Speaking from personal experience, I too wanted to put the FX trading scandal at the NAB and my role in it behind me. I didn’t want it to define me and dictate who I was. I felt I had more to offer than just being known as “Dennis Gentilin, whistleblower”. And in many ways I did this successfully. I often say that one of my proudest moments at the NAB was when I was hired into my last role. The hiring manager had no idea that I was involved in the FX trading scandal. This in my mind was a real achievement – like I said, I didn’t want my role in the scandal to define me, for better or worse.

A question I often get asked is if I was so keen to put the experience behind me, why am I openly talking about it today? In 2014 I took a sabbatical to complete the manuscript for a book I had been commenced writing on business ethics.

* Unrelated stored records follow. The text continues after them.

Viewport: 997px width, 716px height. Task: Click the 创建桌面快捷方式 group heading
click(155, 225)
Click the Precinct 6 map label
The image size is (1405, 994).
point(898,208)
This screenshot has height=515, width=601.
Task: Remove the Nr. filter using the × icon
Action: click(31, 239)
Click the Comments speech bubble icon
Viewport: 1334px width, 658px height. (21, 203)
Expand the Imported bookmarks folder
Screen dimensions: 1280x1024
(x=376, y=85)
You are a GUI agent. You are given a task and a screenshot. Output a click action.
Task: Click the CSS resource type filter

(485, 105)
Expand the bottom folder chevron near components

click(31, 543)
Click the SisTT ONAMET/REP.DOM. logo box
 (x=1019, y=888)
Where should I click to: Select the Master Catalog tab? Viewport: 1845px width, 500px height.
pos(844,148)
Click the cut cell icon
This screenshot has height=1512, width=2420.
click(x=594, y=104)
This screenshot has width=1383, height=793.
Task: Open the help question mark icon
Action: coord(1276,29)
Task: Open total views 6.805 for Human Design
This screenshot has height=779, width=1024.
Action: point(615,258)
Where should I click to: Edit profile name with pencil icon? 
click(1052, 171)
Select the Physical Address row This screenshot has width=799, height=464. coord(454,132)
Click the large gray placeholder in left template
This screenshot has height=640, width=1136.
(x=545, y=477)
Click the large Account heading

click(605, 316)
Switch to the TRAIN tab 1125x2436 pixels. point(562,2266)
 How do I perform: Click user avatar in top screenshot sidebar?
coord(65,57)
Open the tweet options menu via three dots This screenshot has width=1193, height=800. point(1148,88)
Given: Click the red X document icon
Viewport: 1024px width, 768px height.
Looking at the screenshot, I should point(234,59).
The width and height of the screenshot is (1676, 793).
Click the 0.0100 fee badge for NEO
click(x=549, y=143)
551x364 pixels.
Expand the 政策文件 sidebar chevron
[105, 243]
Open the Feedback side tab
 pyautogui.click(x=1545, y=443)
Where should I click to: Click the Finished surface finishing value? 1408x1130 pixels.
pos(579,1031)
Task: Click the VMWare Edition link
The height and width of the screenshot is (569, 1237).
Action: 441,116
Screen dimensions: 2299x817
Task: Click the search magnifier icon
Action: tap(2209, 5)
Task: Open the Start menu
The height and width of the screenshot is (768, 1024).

Although I had contemplated writing the book without referencing the NAB or the FX trading scandal, when I sought the opinion of my closest colleagues they unanimously told me this would not be possible. So here I am speaking publicly about being a whistleblower. Suffice to say, writing the book was a big decision for me. In many ways it represented a coming out.

The book however is not about the NAB or the FX trading scandal. One of my primary motivations for writing it was that I was becoming disillusioned with the seemingly incessant focus on rules, regulation and compliance as our primary means for explaining and addressing conduct issues within organisations. These formal mechanisms of governance, although important, have some inherent shortcomings. Arguably the main shortcoming associated with them is that they assume humans are rational.

If humans were rational, then formal systems of governance would be sufficient. By simply increasing the likelihood of being caught or increasing the size of the penalty, rational people would, after undertaking a cost benefit analysis, quickly conclude that there is nothing to be gained from engaging in unethical or illegal conduct. However there is now a plethora of research demonstrating that in many (if not most) scenarios, humans don’t respond rationally. Rather, they are guided by their intuitions. Because we are intuitive, there are a whole range of contextual, social and behavioural factors that can influence our conduct.

Therefore, even if we implement the best in class regulatory or compliance frameworks, our organisations are not immune from conduct issues. And the same applies to whistleblowing. Organisations can have the best in class formal whistleblower programs. Programs that guarantee the anonymity of the whistleblower, programs that commit to undertaking an independent investigation, and programs that have the backing of the executive and board. But if people in the organisation feel that speaking up is associated with adverse consequences, or that speaking up is futile because wrongdoing is not appropriately dealt with, or that the messaging from senior leaders, for whatever reason, can’t be trusted, then they will not use internal whistleblowing channels. Their intuitions will tell them it is not wise to do so.

With this as backdrop, I want to turn now to the parliamentary inquiry and whistleblower legislation. The parliamentary inquiry was launched under the banner of whistleblower protection. Amongst other things, the terms of reference state that the inquiry should consider “the most effective ways of integrating whistleblower protection requirements … into Commonwealth law”. One thing I can say with a fair degree of confidence is that if we want to protect whistleblowers, the most effective way to do this is to ensure that when whistleblowers raise concerns within their organisations, they are listened to, respected, and the concerns are appropriately addressed.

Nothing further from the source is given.